Top of RECORD EXCERPTS

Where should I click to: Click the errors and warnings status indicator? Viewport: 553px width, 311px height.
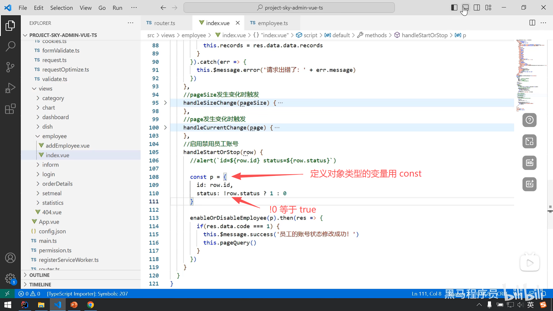pyautogui.click(x=29, y=294)
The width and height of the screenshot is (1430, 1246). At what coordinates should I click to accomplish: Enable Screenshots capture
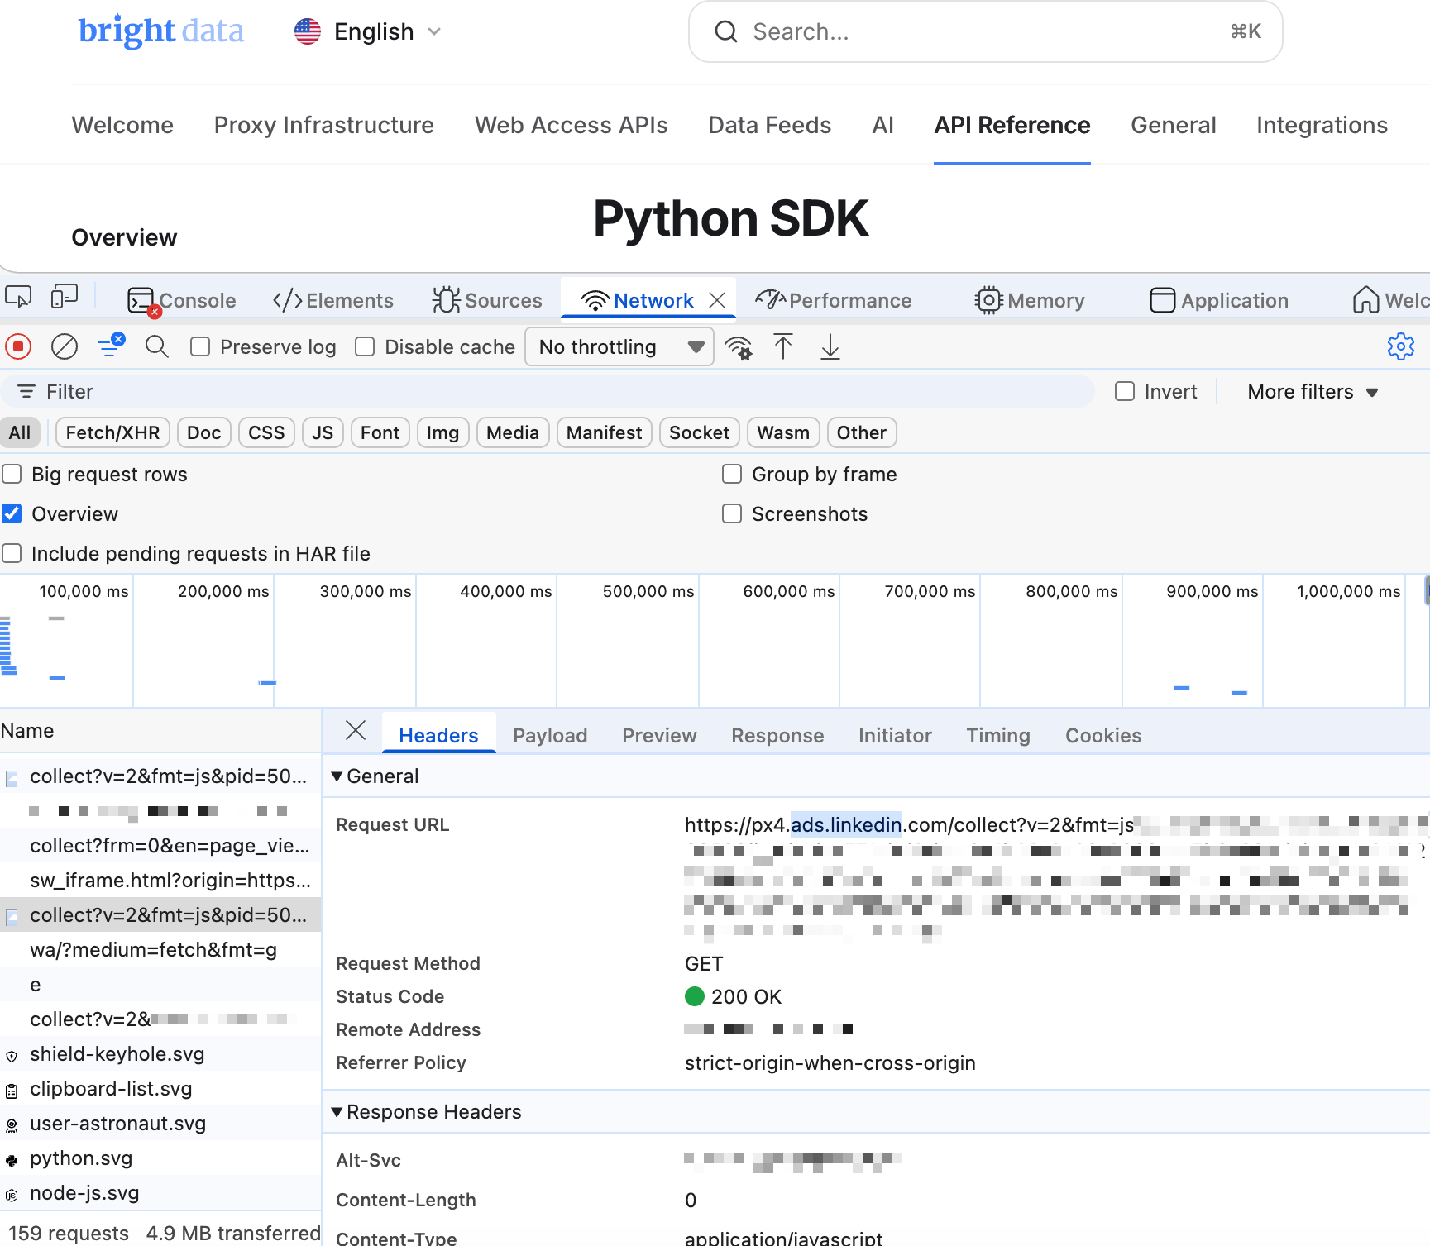[x=731, y=513]
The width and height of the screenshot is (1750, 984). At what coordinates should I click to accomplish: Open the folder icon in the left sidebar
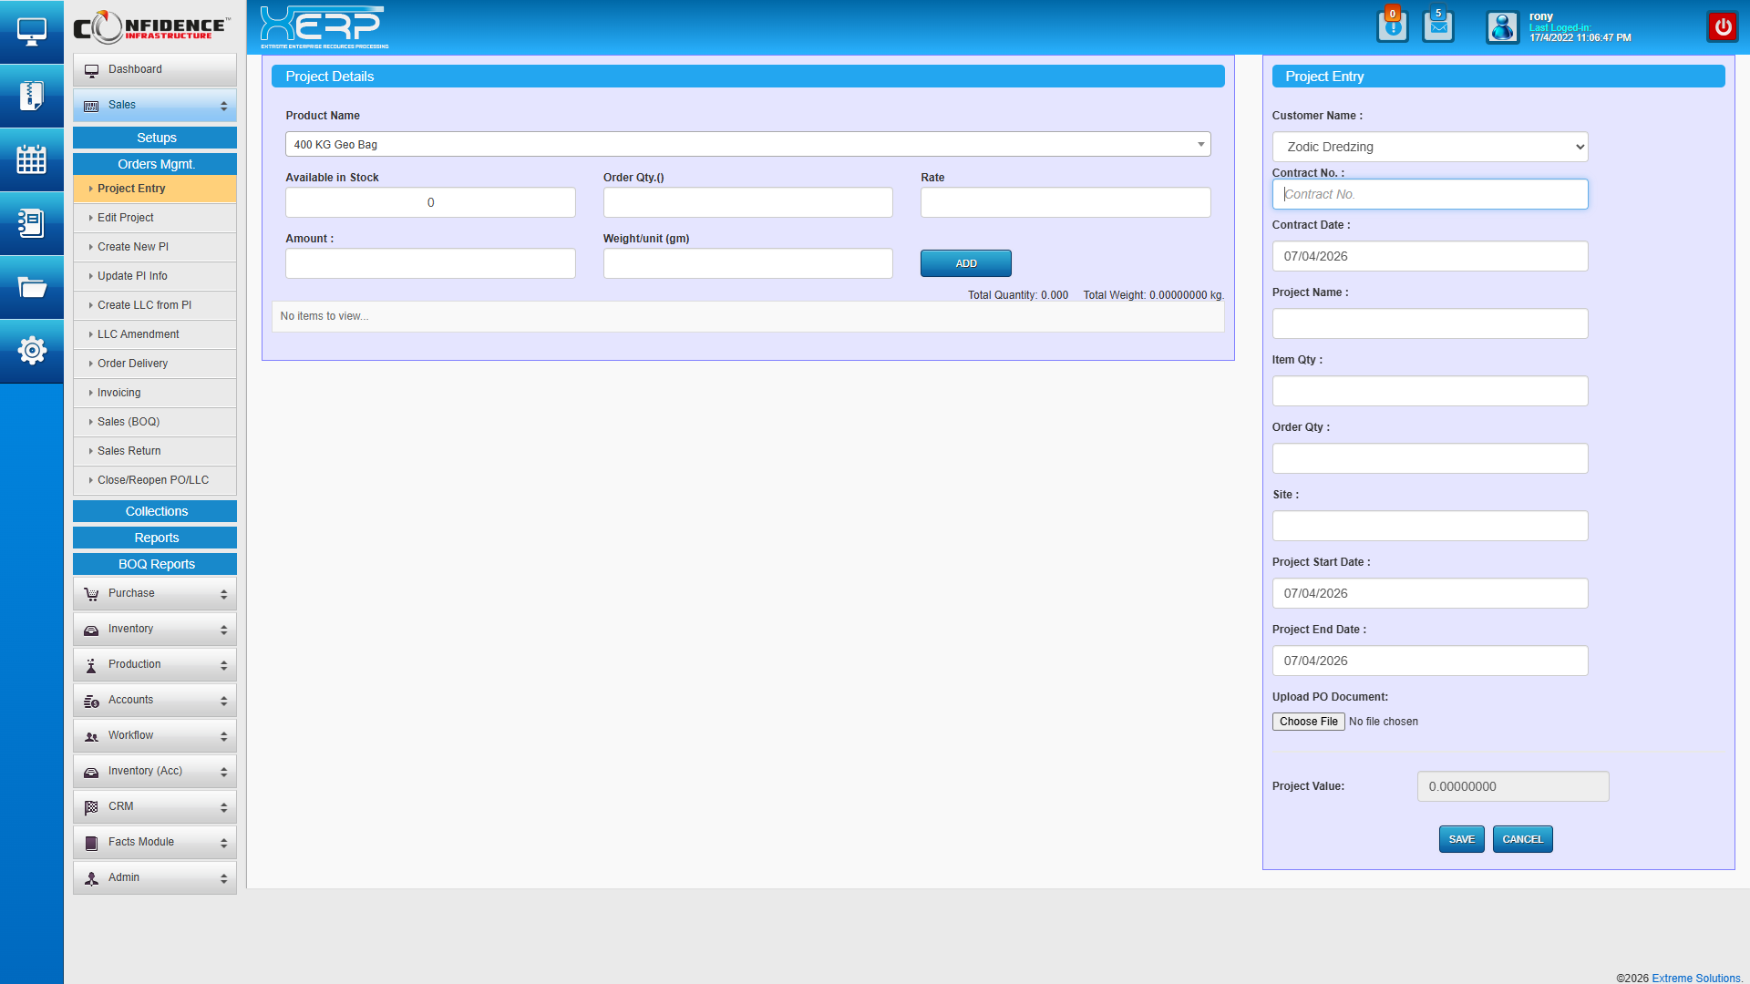tap(32, 287)
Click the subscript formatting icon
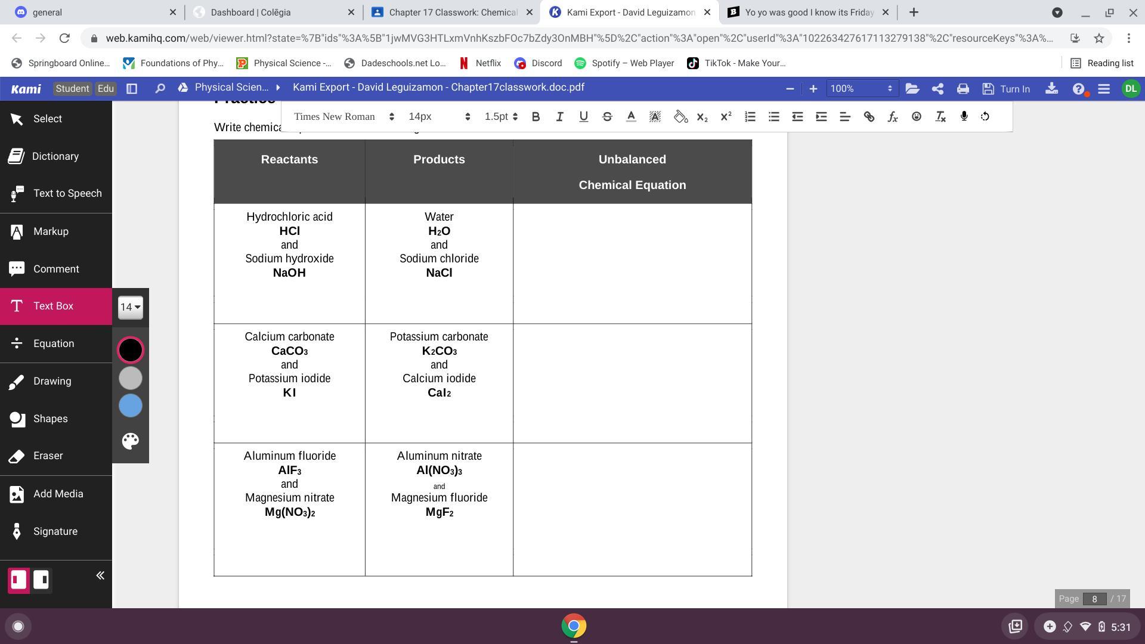 (702, 117)
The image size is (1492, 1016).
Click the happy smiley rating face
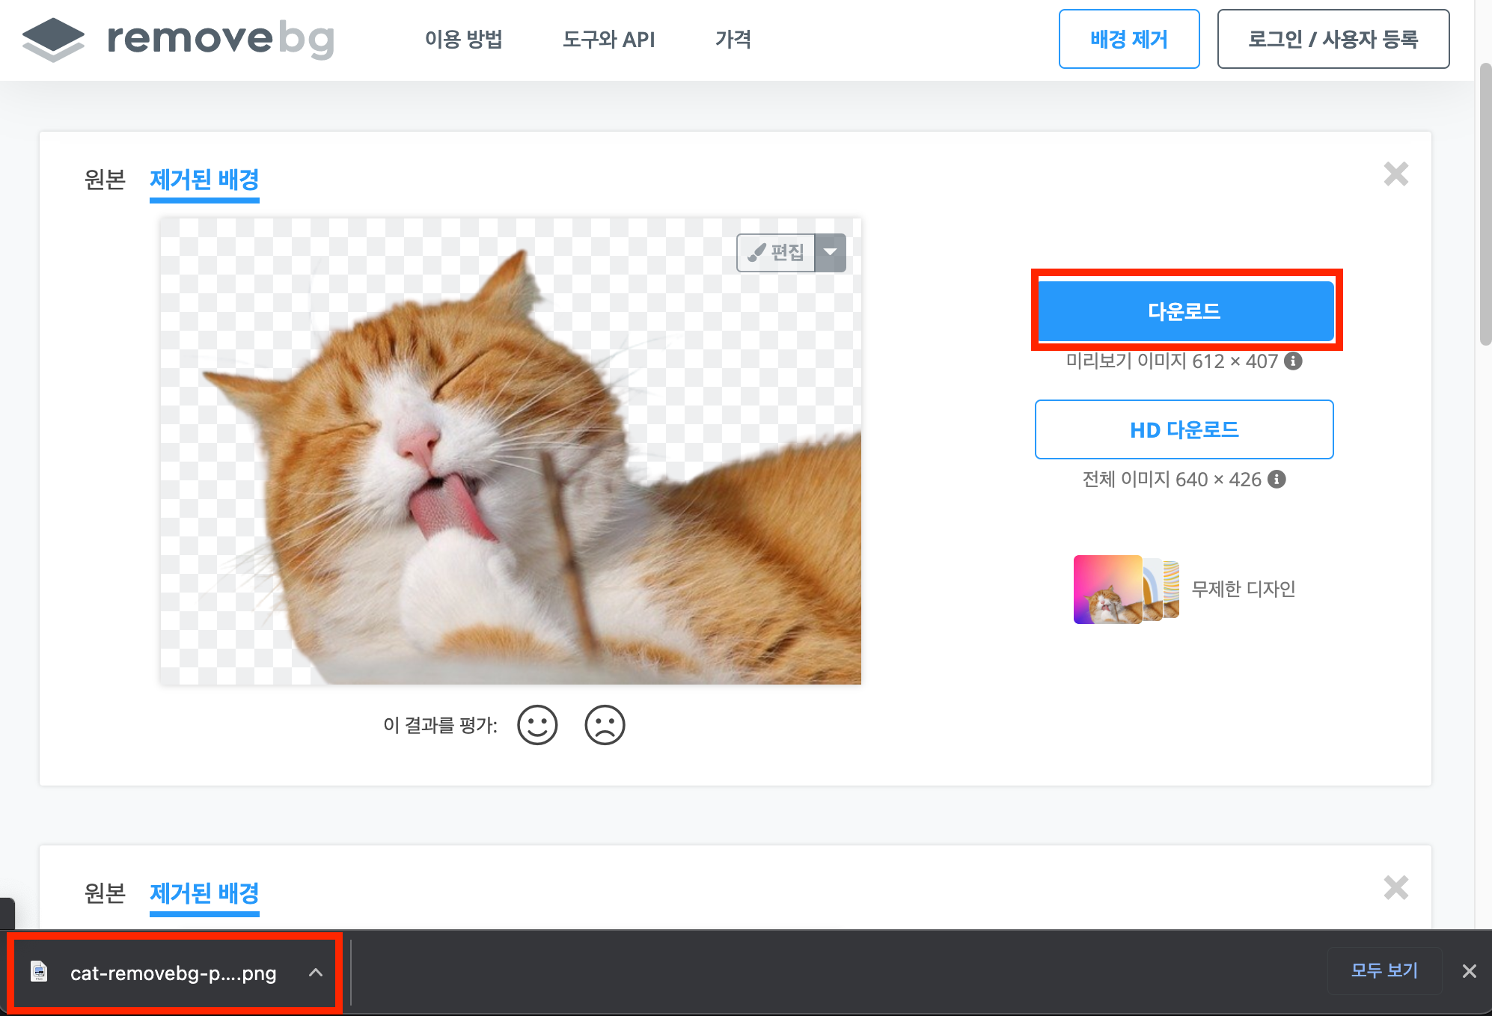[537, 725]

Bottom of RECORD EXCERPTS

REQUIRED ACTION >> The data above must be written out again without alteration, and the pictures in them must be excluded.

SOLVED EXERCISE >>
Where should I click to: Click the errors and warnings status indicator? Viewport: 553px width, 311px height.
pyautogui.click(x=29, y=294)
The width and height of the screenshot is (1430, 1246). At what coordinates should I click to accomplish: Enable Screenshots capture
[x=731, y=513]
The width and height of the screenshot is (1750, 984). At what coordinates should I click to accomplish: Open the folder icon in the left sidebar
tap(32, 287)
Click the subscript formatting icon
 (702, 117)
The image size is (1492, 1016).
Click the happy smiley rating face
[537, 725]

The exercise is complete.